» Problem details
Would you restate the entries below word for word, starting at the first line and ending with the one that has "Task: Toggle bold formatting"?

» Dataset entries
┌──
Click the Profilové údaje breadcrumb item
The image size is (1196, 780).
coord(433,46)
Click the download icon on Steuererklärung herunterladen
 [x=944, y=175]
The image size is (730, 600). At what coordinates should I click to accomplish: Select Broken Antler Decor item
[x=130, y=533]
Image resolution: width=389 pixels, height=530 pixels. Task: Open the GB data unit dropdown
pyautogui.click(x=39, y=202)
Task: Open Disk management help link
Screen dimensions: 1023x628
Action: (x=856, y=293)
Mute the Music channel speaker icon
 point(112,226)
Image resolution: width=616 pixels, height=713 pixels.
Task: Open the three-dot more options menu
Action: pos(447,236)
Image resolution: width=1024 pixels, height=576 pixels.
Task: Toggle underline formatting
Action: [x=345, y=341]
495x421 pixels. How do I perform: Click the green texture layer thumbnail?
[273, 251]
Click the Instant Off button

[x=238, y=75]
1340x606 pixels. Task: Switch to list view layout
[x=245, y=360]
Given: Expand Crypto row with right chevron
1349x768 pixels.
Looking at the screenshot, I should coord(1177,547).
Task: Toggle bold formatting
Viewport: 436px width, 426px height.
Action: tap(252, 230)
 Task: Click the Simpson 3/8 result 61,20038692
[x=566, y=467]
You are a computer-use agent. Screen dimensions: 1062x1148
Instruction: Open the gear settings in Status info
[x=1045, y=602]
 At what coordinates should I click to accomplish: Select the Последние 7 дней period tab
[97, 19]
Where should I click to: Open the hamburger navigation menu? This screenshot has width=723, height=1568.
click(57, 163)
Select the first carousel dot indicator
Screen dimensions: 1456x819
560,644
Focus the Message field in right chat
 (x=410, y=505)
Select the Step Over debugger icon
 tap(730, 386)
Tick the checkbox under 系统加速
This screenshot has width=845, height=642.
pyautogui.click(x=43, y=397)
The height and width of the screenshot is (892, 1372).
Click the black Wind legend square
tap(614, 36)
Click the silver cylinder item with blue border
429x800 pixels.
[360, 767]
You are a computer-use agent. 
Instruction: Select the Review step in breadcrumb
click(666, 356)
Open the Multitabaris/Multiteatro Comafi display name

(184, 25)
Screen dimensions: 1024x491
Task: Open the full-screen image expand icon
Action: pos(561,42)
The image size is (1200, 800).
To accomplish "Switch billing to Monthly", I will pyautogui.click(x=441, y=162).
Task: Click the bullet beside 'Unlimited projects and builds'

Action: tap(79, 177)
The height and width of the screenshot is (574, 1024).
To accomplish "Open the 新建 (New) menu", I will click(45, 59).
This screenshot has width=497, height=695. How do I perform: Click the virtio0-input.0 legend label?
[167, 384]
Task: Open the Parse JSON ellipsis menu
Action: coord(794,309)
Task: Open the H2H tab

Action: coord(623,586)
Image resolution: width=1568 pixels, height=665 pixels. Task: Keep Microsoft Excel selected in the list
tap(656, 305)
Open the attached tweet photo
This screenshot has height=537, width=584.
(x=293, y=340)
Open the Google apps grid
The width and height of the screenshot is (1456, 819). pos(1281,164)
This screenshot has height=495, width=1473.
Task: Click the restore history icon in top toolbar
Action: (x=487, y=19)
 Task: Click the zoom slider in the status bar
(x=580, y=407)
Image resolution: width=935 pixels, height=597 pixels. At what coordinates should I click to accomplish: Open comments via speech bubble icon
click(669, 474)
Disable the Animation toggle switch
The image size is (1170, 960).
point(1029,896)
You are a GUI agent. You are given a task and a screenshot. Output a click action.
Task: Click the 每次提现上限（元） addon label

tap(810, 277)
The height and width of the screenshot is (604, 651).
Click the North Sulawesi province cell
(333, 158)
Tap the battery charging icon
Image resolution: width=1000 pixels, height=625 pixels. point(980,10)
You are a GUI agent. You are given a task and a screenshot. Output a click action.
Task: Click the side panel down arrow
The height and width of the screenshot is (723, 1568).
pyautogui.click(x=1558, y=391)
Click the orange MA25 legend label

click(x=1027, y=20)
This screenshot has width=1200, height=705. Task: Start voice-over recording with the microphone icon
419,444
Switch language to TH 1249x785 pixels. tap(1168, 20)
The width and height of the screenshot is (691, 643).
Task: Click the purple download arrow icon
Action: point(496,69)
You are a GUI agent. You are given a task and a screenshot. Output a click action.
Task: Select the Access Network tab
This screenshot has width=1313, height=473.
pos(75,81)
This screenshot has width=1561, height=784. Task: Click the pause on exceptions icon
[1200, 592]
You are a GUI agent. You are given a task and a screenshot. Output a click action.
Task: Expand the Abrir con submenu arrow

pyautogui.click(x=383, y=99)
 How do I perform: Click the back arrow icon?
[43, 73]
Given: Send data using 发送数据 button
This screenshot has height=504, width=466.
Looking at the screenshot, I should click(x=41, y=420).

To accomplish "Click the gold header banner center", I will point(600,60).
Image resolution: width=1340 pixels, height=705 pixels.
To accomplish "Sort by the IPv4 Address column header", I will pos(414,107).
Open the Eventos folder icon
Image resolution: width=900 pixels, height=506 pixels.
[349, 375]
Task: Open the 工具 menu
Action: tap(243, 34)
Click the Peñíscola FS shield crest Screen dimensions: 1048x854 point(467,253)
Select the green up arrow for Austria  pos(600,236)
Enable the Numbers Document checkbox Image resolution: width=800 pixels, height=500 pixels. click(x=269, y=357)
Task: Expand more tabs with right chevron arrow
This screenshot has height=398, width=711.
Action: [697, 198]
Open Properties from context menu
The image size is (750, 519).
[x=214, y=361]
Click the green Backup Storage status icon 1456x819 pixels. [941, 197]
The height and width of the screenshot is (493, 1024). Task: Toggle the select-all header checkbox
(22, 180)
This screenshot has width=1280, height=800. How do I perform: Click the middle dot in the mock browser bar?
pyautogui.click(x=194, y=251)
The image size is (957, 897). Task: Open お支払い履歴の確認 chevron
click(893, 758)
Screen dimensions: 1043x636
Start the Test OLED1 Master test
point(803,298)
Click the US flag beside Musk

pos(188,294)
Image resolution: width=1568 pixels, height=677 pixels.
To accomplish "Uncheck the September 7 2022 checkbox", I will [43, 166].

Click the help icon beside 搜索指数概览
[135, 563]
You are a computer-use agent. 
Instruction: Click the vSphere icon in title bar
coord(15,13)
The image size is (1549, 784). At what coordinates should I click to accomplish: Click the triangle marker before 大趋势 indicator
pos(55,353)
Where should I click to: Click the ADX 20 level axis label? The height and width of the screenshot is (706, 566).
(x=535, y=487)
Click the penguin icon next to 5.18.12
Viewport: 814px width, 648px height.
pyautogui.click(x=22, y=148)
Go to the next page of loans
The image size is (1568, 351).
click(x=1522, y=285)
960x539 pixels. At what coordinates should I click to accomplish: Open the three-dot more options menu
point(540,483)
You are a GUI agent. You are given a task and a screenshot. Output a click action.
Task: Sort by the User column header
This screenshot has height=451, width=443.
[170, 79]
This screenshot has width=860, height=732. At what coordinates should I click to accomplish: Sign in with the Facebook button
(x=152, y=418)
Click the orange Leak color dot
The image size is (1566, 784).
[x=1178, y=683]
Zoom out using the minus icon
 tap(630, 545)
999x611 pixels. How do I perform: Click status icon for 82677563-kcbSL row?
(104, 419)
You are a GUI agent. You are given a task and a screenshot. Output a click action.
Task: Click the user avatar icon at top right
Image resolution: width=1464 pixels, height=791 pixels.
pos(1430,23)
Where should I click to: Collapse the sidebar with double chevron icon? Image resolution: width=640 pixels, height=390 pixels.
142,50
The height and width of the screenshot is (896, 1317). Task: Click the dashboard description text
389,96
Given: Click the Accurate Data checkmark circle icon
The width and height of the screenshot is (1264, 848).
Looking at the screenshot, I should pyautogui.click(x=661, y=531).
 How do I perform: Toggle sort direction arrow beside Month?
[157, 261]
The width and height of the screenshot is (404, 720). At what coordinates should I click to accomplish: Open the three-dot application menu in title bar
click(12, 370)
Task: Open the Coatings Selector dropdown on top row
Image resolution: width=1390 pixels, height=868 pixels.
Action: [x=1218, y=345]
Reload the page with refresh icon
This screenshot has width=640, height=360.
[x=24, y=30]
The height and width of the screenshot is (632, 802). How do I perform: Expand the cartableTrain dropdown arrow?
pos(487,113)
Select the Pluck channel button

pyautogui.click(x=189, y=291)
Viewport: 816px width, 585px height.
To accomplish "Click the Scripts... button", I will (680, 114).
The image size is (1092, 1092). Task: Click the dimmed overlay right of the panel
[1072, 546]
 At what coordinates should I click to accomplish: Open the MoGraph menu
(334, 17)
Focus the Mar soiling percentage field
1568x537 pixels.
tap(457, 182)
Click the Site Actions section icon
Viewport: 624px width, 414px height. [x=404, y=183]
└──
» Result for this exercise
Click the Profilové údaje breadcrumb item
The image size is (1196, 780).
coord(433,46)
Click the download icon on Steuererklärung herunterladen
 [x=944, y=175]
The image size is (730, 600). At what coordinates should I click to accomplish: Select Broken Antler Decor item
[x=130, y=533]
Image resolution: width=389 pixels, height=530 pixels. Task: Open the GB data unit dropdown
pyautogui.click(x=39, y=202)
Task: Open Disk management help link
Screen dimensions: 1023x628
Action: (x=856, y=293)
Mute the Music channel speaker icon
 point(112,226)
Image resolution: width=616 pixels, height=713 pixels.
Task: Open the three-dot more options menu
Action: pos(447,236)
Image resolution: width=1024 pixels, height=576 pixels.
Task: Toggle underline formatting
Action: [x=345, y=341]
495x421 pixels. How do I perform: Click the green texture layer thumbnail?
[273, 251]
Click the Instant Off button

[x=238, y=75]
1340x606 pixels. Task: Switch to list view layout
[x=245, y=360]
Given: Expand Crypto row with right chevron
1349x768 pixels.
Looking at the screenshot, I should coord(1177,547).
Task: Toggle bold formatting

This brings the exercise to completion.